■ Directions for this task ■
Answer these questions using the article below on health and hospital stays.
(a) Who is credited with the quoted song lines?
(b) What kind of transplant does the writer say they have had?
(c) How long did the writer's loss of eyesight last?

Most words of advice about health focus on the positive: exercise, healthy diets, taking stress out of your life, and so on. Bookstores, if you can find one, are perpetually overstocked with books on preventing every known ailment to man.
By Peter Jovanovich
“Whoah God only knows, God makes his plan
The information’s unavailable to the mortal man
We’re workin’ our jobs, collect our pay
Believe we’re gliding down the highway, when in fact we’re slip sliding away.”
— Paul Simon
Most words of advice about health focus on the positive: exercise, healthy diets, taking stress out of your life, and so on. Bookstores, if you can find one, are perpetually overstocked with books on preventing every known ailment to man. But then, like a thief in the night, something comes along — heart disease, stroke, cancer, COPD — that no self-help book is ever going to cure.
I’m somewhat of a professional patient. Double-lung transplant, near fatal heart attack, loss of eyesight for over a year, are just some of the things I’ve endured. Hospitals are so familiar to me that I feel at home when I’m wheeled into an operating room. So, as opposed to all those words written to keep you out of the hospital, I would like to pass on (no pun intended) some how-to tips once you’re in the hospital.

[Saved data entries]
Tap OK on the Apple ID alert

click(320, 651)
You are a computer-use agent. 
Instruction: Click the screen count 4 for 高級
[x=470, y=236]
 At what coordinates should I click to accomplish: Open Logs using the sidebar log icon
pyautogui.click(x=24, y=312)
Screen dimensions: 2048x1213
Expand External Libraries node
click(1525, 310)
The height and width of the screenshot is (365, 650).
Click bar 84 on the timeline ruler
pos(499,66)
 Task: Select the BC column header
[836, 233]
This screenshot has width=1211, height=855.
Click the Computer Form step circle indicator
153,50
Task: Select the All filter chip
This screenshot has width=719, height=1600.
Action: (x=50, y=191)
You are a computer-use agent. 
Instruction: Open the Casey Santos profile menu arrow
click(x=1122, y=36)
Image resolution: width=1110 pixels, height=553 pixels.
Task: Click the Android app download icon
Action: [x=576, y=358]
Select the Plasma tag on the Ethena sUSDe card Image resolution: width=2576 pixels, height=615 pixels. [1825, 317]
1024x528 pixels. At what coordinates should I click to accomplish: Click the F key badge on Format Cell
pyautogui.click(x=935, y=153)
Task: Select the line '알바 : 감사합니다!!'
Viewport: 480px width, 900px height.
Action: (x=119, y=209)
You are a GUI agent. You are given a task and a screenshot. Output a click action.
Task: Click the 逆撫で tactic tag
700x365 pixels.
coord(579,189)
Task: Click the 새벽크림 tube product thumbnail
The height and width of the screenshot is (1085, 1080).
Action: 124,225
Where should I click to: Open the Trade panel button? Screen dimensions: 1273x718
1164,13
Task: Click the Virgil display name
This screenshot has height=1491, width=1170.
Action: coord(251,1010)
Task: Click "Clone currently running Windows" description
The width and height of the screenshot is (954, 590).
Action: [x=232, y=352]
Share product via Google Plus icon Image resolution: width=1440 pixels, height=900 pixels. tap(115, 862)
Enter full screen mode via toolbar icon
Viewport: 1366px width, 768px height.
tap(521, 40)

■ Solution ■
(a) Paul Simon
(b) A double-lung transplant
(c) Over a year